> [Stated task 1] List every distinct username that heads a post in the forum thread about giving away pond water lilies.
> [Stated task 2] Carry on writing the forum thread about giving away pond water lilies, starting after the point where it stops.

> [Extract provided]

○ ○ ○ ○

# Pond water lilies free!



## Crayon (Apr 13, 2014)

Hey,
I have to do some maintenance on my pond this week, so am going to thin out the water lilies, and before I toss them, thought I might check and see if anyone wants some.

They are white.
There are lots.


----------



## trailblazer295 (Mar 7, 2010)

I wish I had my pond set up. If you have the same situation next year let me know.


----------



## Crayon (Apr 13, 2014)

Probably. They grow like weeds.


----------



## Crayon (Apr 13, 2014)

Bump to the top. These are white lilies. They are sitting in a large bucket right now, so will need to be potted, and I probably have at least 20 roots.

Located Danforth area during the week.


----------



## Bullet (Apr 19, 2014)

○ ○ ○ ○

> [Information shown]

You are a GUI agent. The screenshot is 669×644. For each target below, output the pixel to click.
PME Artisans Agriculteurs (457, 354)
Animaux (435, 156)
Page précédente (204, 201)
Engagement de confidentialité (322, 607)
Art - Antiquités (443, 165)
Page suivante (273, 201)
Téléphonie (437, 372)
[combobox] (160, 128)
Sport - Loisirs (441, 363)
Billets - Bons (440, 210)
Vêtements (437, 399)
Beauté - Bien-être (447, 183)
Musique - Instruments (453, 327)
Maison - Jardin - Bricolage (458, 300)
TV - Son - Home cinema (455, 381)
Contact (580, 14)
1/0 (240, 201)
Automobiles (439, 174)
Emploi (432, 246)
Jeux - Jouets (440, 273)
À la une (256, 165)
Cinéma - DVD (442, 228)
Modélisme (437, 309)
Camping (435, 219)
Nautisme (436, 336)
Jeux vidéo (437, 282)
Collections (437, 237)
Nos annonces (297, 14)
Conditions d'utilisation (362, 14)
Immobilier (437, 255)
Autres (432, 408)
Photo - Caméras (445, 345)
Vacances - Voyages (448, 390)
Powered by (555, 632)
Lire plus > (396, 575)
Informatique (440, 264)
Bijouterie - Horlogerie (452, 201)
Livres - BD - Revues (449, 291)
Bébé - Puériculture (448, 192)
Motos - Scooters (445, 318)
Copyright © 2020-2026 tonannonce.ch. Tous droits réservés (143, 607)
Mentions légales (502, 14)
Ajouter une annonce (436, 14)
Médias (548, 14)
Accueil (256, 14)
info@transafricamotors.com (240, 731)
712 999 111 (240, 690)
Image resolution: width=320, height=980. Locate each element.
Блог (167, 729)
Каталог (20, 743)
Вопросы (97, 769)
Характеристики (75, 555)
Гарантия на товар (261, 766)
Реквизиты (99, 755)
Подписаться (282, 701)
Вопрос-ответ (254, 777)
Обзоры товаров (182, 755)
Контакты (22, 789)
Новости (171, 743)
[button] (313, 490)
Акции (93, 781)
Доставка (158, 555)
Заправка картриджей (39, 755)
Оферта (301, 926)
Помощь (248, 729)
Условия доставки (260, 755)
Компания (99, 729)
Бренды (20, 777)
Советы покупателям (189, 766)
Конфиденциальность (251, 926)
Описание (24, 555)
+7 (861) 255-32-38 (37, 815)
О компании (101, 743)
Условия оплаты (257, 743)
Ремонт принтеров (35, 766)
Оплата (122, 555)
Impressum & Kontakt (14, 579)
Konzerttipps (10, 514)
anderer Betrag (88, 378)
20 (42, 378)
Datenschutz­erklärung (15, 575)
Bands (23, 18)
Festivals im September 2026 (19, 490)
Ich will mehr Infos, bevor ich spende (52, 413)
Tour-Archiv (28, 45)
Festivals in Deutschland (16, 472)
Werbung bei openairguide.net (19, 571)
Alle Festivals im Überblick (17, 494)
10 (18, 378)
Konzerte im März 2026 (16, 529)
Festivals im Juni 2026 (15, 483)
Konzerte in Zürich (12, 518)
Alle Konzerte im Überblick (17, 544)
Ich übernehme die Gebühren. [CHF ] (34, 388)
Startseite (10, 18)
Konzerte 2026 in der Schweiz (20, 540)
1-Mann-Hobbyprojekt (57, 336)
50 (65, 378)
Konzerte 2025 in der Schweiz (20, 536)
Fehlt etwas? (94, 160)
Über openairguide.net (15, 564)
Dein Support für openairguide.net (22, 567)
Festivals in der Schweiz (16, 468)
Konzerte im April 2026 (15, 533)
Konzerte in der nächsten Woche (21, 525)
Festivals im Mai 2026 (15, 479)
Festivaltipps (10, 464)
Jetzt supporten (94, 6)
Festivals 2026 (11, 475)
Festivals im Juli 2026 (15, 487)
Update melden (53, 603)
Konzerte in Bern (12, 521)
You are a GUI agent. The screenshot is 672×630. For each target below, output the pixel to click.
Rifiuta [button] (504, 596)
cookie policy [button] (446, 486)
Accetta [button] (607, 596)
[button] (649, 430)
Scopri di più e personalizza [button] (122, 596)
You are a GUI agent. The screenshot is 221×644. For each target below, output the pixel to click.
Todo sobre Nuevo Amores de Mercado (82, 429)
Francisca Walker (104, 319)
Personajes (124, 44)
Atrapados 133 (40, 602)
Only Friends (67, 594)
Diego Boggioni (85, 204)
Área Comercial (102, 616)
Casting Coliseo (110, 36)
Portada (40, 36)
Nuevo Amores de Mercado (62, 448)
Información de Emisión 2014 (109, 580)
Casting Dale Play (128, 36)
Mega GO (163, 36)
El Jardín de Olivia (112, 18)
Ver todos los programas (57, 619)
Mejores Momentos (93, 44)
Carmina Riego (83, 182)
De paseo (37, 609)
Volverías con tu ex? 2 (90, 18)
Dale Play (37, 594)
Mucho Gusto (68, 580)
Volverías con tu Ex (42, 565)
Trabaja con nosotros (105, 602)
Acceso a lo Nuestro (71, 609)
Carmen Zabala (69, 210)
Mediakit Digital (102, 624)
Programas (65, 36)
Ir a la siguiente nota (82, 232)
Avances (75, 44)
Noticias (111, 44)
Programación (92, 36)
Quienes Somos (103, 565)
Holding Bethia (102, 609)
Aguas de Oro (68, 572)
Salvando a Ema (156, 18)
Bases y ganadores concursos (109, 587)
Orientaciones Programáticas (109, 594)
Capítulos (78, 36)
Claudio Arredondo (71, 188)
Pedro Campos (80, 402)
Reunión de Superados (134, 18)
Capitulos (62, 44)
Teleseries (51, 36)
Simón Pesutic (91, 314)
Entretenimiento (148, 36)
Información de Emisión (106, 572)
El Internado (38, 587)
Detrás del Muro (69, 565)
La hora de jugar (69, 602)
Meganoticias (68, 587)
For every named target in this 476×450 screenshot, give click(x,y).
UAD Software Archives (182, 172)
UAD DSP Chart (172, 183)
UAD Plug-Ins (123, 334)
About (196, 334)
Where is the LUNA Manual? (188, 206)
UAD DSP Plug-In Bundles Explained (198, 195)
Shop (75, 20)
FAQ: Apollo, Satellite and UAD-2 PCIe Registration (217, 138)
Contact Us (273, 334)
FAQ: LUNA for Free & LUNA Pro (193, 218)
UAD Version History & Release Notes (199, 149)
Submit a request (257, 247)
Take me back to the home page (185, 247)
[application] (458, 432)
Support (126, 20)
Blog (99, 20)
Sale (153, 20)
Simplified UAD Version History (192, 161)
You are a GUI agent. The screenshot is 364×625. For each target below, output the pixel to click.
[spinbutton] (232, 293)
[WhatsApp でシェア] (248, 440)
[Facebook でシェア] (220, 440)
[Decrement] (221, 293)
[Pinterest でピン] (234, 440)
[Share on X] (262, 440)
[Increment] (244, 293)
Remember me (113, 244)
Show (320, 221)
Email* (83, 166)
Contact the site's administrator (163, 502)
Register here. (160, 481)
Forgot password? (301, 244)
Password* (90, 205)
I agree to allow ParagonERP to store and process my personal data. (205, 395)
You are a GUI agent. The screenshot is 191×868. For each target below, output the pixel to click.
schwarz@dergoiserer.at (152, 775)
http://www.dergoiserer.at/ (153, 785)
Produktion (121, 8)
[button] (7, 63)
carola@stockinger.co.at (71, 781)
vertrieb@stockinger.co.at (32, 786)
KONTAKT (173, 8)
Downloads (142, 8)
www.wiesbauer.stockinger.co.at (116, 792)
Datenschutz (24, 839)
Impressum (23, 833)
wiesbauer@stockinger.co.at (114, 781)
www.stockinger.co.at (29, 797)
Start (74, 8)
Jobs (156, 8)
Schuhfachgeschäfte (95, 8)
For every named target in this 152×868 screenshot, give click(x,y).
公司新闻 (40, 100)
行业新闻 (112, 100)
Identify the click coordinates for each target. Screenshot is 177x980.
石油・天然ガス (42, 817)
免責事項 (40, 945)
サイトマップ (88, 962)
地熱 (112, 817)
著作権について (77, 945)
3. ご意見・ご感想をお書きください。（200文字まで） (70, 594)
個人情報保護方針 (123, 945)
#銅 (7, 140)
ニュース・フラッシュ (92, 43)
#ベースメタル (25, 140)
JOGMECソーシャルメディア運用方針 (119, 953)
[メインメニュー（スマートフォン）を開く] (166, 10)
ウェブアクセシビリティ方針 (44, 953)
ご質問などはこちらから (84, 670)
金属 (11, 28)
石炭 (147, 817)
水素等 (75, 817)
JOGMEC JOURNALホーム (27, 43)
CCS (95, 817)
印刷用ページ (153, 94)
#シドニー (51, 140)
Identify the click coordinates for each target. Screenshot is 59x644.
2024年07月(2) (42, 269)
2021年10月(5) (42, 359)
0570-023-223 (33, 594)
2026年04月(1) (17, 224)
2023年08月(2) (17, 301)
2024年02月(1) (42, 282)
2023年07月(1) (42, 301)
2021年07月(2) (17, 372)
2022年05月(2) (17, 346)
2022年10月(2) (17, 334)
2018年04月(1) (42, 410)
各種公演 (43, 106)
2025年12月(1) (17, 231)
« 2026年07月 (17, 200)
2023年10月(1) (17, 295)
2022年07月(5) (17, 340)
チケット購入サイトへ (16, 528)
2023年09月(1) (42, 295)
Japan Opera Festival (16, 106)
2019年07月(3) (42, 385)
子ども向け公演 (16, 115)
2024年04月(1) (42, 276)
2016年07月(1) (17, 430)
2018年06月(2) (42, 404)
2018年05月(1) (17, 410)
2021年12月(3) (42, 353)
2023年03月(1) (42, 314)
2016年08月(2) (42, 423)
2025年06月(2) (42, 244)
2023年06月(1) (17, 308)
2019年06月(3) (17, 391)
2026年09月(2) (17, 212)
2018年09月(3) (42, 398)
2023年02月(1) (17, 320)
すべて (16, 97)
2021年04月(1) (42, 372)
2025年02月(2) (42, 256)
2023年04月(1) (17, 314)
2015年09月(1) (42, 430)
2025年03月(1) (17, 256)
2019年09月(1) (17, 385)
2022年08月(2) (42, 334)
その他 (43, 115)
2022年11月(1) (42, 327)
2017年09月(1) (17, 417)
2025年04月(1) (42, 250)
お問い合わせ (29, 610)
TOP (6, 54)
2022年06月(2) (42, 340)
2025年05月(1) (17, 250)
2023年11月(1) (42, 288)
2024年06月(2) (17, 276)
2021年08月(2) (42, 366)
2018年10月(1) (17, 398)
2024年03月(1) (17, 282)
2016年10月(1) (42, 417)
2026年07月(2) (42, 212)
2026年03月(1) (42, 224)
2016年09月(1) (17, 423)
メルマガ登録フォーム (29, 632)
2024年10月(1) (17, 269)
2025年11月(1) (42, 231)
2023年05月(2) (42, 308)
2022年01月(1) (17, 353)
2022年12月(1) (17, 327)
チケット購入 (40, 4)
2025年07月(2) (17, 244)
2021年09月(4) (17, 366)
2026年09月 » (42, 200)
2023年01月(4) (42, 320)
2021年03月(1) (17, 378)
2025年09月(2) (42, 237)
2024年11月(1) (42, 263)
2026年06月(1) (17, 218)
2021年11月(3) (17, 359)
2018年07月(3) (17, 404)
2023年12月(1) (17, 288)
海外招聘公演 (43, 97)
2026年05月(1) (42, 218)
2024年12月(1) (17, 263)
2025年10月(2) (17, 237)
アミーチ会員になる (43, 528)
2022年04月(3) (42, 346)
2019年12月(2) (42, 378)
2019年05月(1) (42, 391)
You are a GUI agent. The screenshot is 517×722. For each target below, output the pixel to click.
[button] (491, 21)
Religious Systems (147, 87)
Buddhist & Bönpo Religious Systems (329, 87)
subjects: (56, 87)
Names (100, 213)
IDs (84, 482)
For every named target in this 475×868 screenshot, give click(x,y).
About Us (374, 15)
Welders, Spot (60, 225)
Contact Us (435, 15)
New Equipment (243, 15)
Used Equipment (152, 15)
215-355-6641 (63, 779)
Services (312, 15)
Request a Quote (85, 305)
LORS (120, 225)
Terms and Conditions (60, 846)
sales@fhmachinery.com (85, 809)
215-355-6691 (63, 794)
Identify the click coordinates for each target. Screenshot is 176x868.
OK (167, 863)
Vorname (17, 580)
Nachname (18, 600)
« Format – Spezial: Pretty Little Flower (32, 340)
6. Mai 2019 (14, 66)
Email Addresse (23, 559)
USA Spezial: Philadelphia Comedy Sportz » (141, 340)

○ ○ ○ ○

> [Final result 1] Crayon, trailblazer295, Bullet

> [Final result 2]
Very generous offer Ms Crayon 

Glad that the forum started a pond section !!


----------



## AquaticPulse (Jun 19, 2011)

If only I was close to the Danforth area...


----------



## Crayon (Apr 13, 2014)

thinkshane said:


> If only I was close to the Danforth area...


And you can't ever find an excuse to come to the danforth??? Like Greek food? Or late night cruising down the strip? Or ice cream at Demetre?

Not buying it.

Should I say again.......free water lilies????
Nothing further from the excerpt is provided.